Directions:
1 > In the forum thread on the microphone in a bubble below, how does haklesup say most distortion is done now?
2 > Give the username of every person who posted in the forum thread on the microphone in a bubble below.
3 > Translate this sentence from the forum thread on the microphone in a bubble below into Spanish: "Filling the inner volume with more or less dense than air gasses would be interesting too."

Excerpted passage:
⟨

Posted: Wed Nov 07, 2018 12:56 pm
by Externet
Hi.
What material would be less detrimental to fidelity for an electret microphone enclosed behind/inside a waterproof, corrosion proof membrane ?
A rigid bubble, a flexible bubble, a silicone, a plastic, a metal, a cellophane, a rubber, a deflated bubble, an inflated one... ?

Re: Microphone in a bubble...

Posted: Wed Nov 07, 2018 3:12 pm
by dyarker
Not a truely rigid bubble. Sound (higher and lower preasure) on the outside needs to deform/flex to make higher and lower presure in the air inside.

Same for "Gummy Bear" soft, except sound is absorbed, nothing inside to vibrate the mic element.

Re: Microphone in a bubble...

Posted: Thu Nov 08, 2018 11:17 am
by haklesup
All of those materials would impede sound waves and attenuate the sound somewhere along the spectrum. Even considering an idealized flexible membrane, you now have 2 air masses coupling through the membrane with one being much much smaller than the other. Since air on both sides is compressible, no membrane is ideal and other factors such as temperature may vary, this should not be a high fidelity setup.

On the other hand, any of those setups could make an interesting guitar effects pickup or unique voice distortion for a musician. Filling the inner volume with more or less dense than air gasses would be interesting too. Most Distortion is done electronically now however AFAIK

Re: Microphone in a bubble...

Posted: Thu Nov 08, 2018 12:33 pm
by dyarker
Oh yeah! How waterproof? Rain/spit/sweat? Or, submerged? (and depth?)

Re: Microphone in a bubble...

⟩

Data lines:
⟨

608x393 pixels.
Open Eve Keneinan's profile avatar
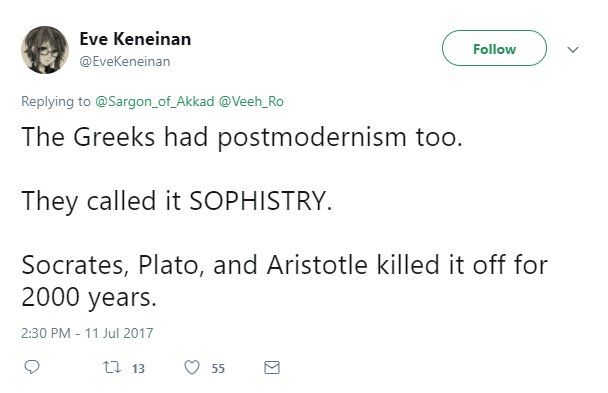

⟩

Solution set:
1 > Electronically.

2 > Externet, dyarker, haklesup

3 > Llenar el volumen interior con gases más o menos densos que el aire también sería interesante.